• [EXERCISE REQUIREMENTS] The output is the lines below from the one with "Shipping (645, 532)" through the one with "[Ouvrir le menu]", both included, printed exactly and with no other line.

• [TASK INPUT]

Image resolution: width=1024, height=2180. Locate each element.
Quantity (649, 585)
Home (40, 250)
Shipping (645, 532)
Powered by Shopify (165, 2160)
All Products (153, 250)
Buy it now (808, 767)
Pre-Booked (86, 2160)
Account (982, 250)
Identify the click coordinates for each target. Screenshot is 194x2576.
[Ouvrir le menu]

==

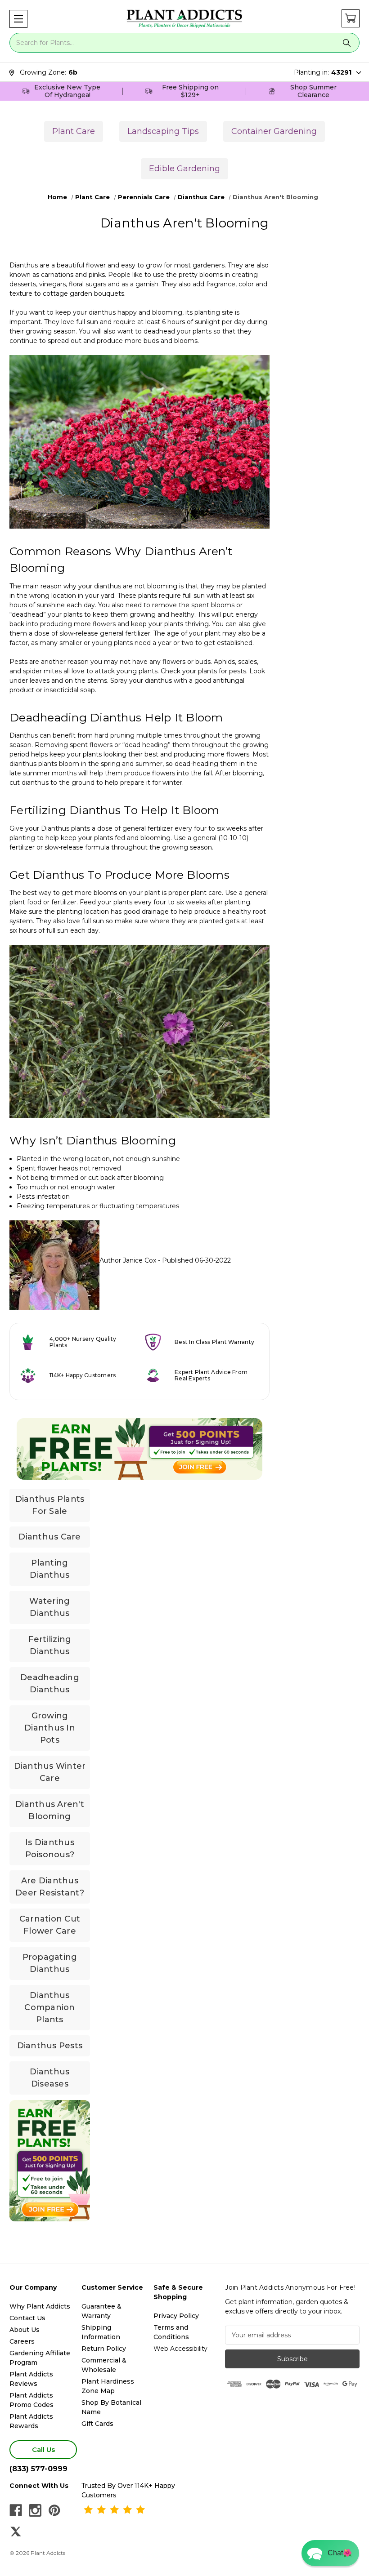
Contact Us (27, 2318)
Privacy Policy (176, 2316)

* * *

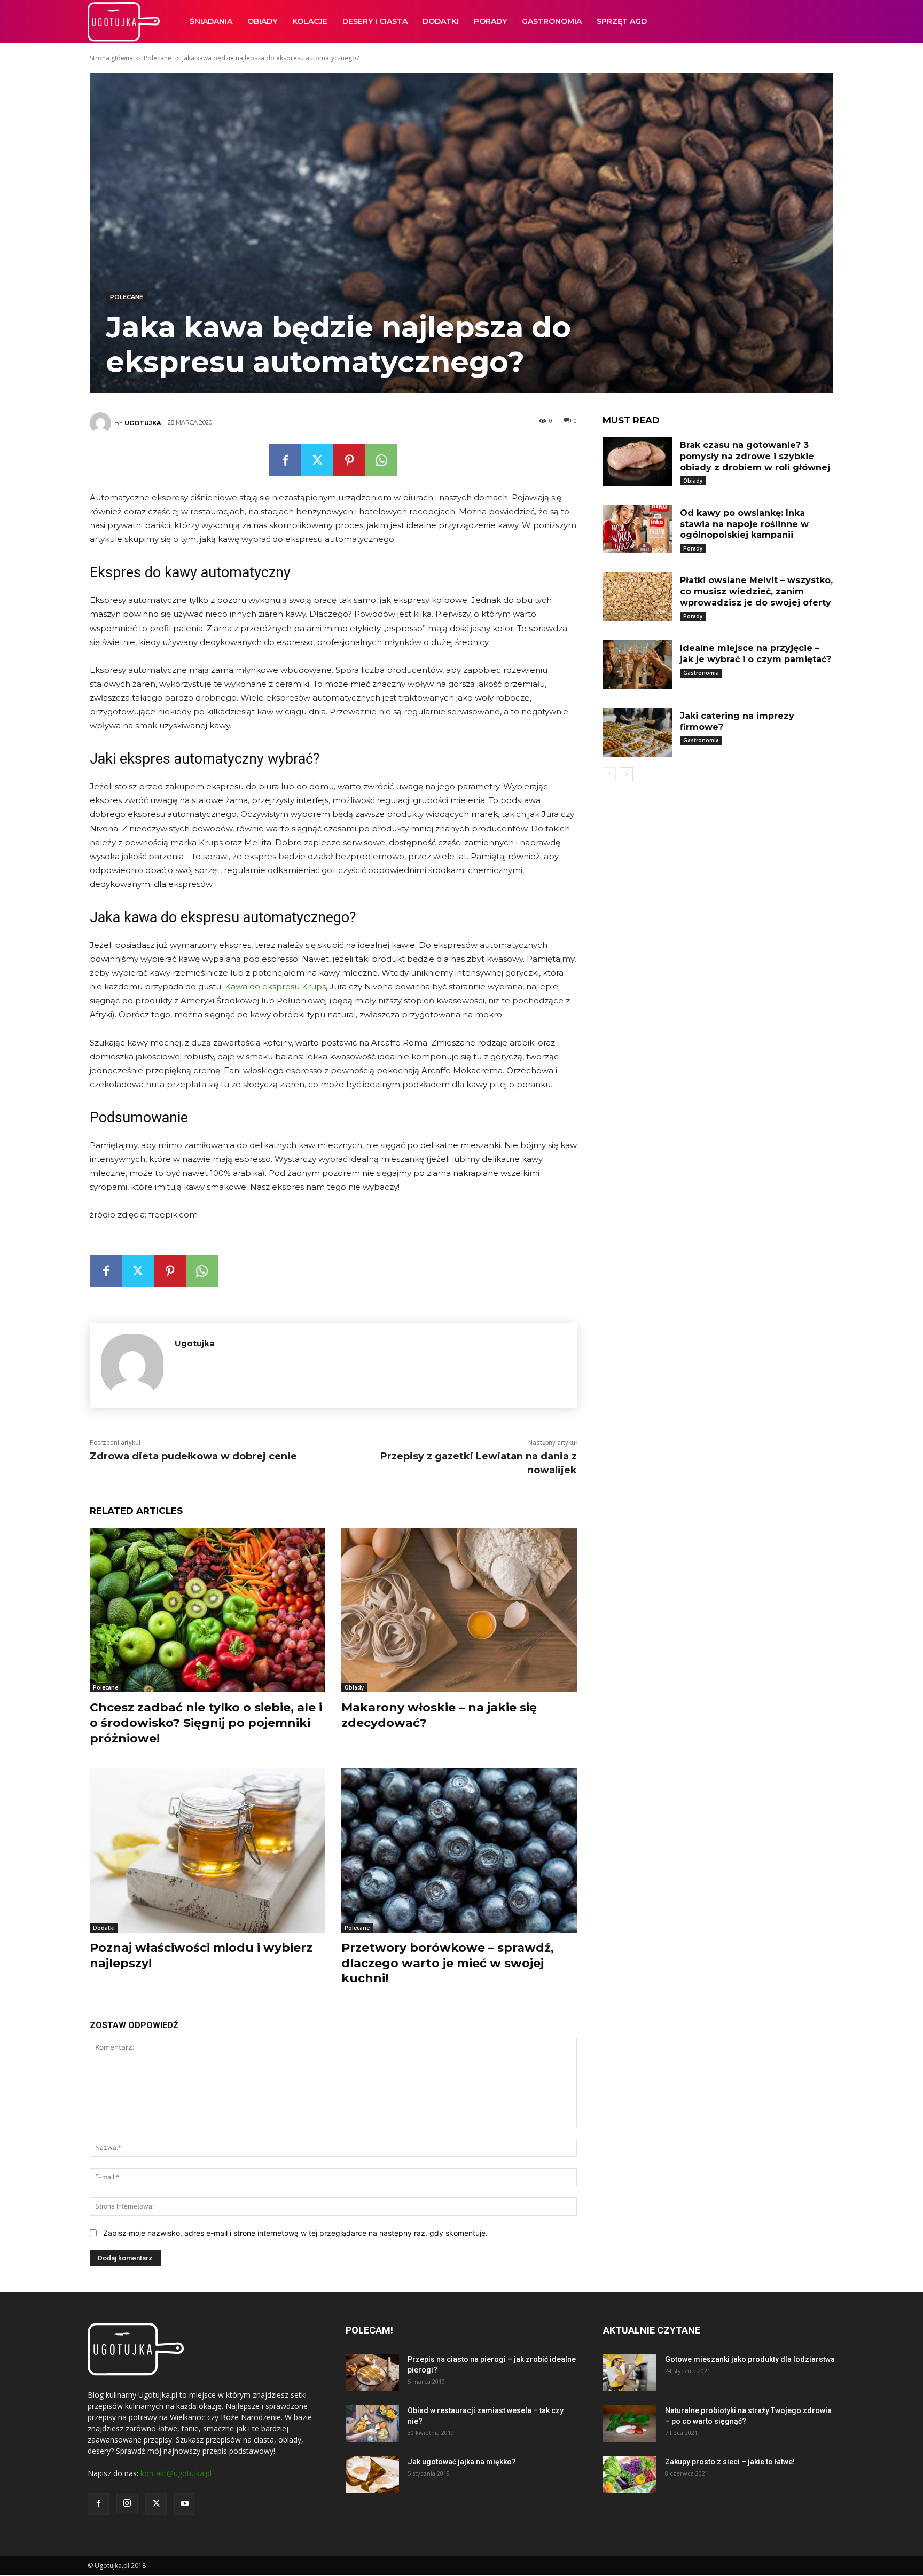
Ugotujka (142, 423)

• [RESULT FOR THIS EXERCISE]
Shipping (645, 532)
Powered by Shopify (165, 2160)
All Products (153, 250)
Buy it now (808, 767)
Pre-Booked (86, 2160)
Account (982, 250)
Identify the click coordinates for each target. Screenshot is 194x2576.
[Ouvrir le menu]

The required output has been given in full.